You need permission - a license - from a movie's copyright holder. In some cases that's easy. For example Hulu.com has movie trailers with embed codes that have been provided by the movie owners, so you can legally embed those trailers on your web site (the drawback being that I believe they can only be viewed from US IP addresses). Also, many official web sites for movies (particularly indie pix) have video or other multimedia content you can embed. And once you establish yourself as a significant review site, movie publicists may hook you up with content, which is what happens on sites like Aint It Cool News and Bloody-Disgusting.com. But notice that even on those popular sites, many of their reviews aren't illustrated with trailers. Until you are established, you may have to limit yourself to just linking to trailers of the movies you are discussing.
You do not need permission of any kind to write a review of a movie. To have access to promotional materials, like posters, images, and trailers, you should contact the companies distributing the movie to get rights to use those materials.

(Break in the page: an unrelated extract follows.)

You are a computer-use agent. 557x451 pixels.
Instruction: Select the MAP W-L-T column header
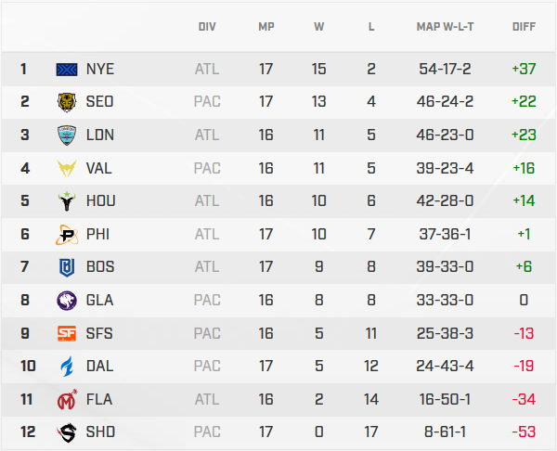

You don't need any permissions to review movies. It's your personal opinion, and I think they will even make money from you if you put up advertising for their DVD's or whatever. If you get big enough (like making hundreds of thousands of dollars per month), then you may try and get licenses or make a contract...
Reviews are personal opinions, I would imagine you don't need a license for reviews. Like stated, you'd only need one in a instances where you use actual material from a movie.
Well if I dont other people to take credit for my reviews I can copyright my material correct? How would i do that?
as usual nobody ever mention PHOTOS. the OP will jump on his seat when he'll discover that he needs to BUY an RM licence for each of the movie-cover posters from macrostock sites that means from 5$ up to 300$ each. yes, you heard it well, it's not free and it's not cheap. then open up any movie blog and not only they steal movie covers but even screenshots of the movie itself... the web is 99% piracy ! fact.
copyright is yours in any case in the moment you CREATE an opera. if your content is just scraped article, stolen images, links, and user generated junk, well i guess there's nothing to copyright about it. by opposite if you wrote long reviews for each movie and signed them all with your name and surname (no nick names!) it IS your (c) copyright and always will.
There is a question about fair use. If you use a publicly promoted image for your review, it's arguable that fair use might apply. Moreso, there is little motivation for the studios to sue. Once you go beyond a story, then you've got issues. For the most part, these reviews and the content used are innocuous. Nobody will argue the issue if what you're doing doesn't involve ripping someone else off from money they hope to recover.